## Instructions to follow
First find the line with "You are a computer-use", then reproduce it and all following lines of the data to the end, exactly and with no pictures, adding nothing.

## Listed entries

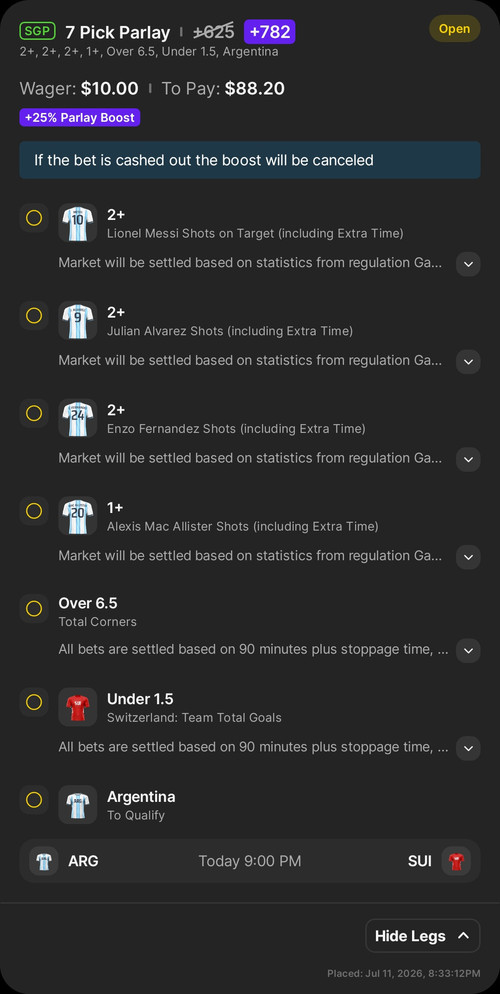Click the +25% Parlay Boost tag
Image resolution: width=500 pixels, height=994 pixels.
tap(80, 118)
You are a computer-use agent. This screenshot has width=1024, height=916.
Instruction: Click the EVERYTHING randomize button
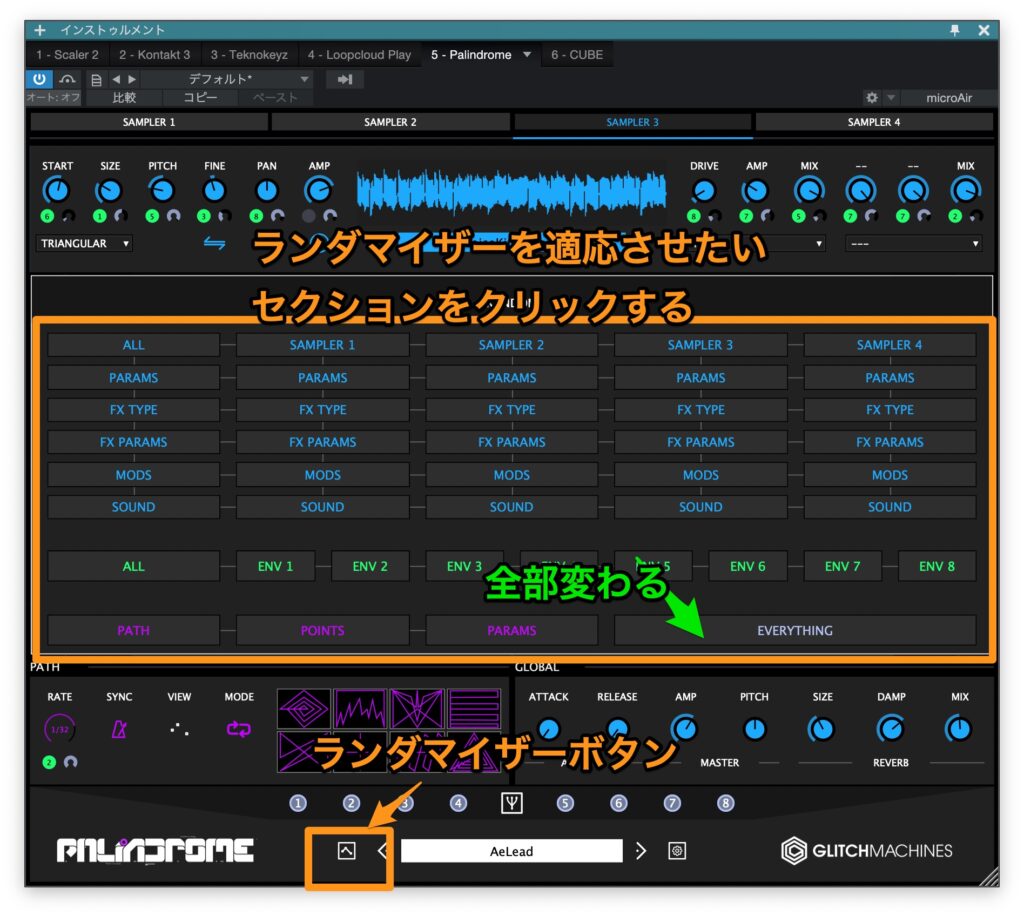795,630
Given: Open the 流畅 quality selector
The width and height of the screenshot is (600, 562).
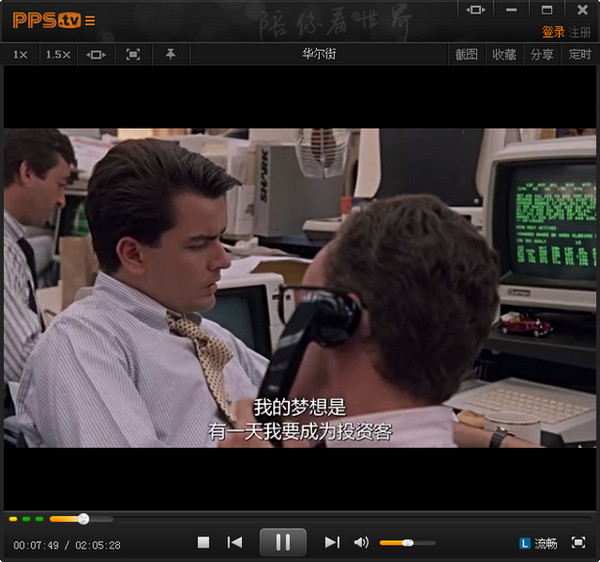Looking at the screenshot, I should point(538,543).
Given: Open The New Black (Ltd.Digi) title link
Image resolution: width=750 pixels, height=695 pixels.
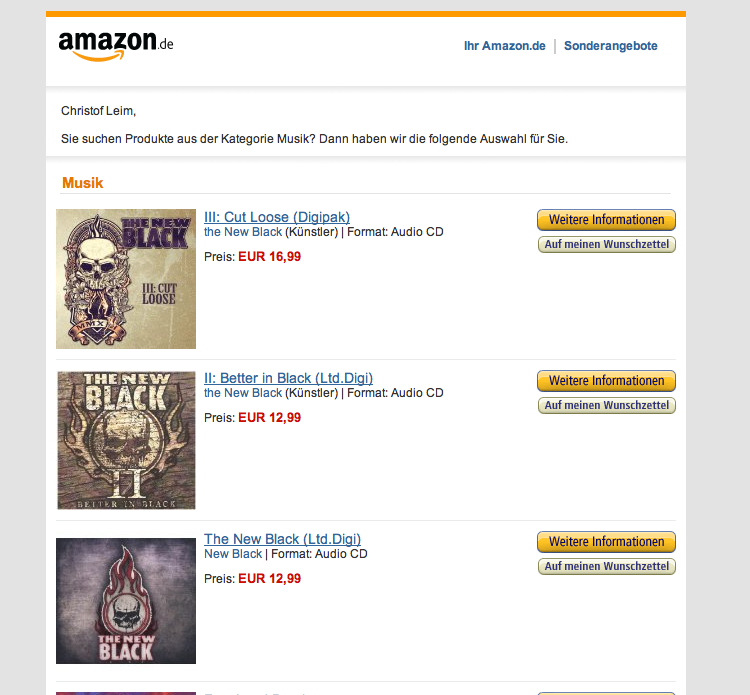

## Your response
You are a computer-use agent. This screenshot has width=1024, height=916.
Instruction: Click the EVERYTHING randomize button
795,630
Given: Open the 流畅 quality selector
The width and height of the screenshot is (600, 562).
Looking at the screenshot, I should point(538,543).
Given: Open The New Black (Ltd.Digi) title link
Image resolution: width=750 pixels, height=695 pixels.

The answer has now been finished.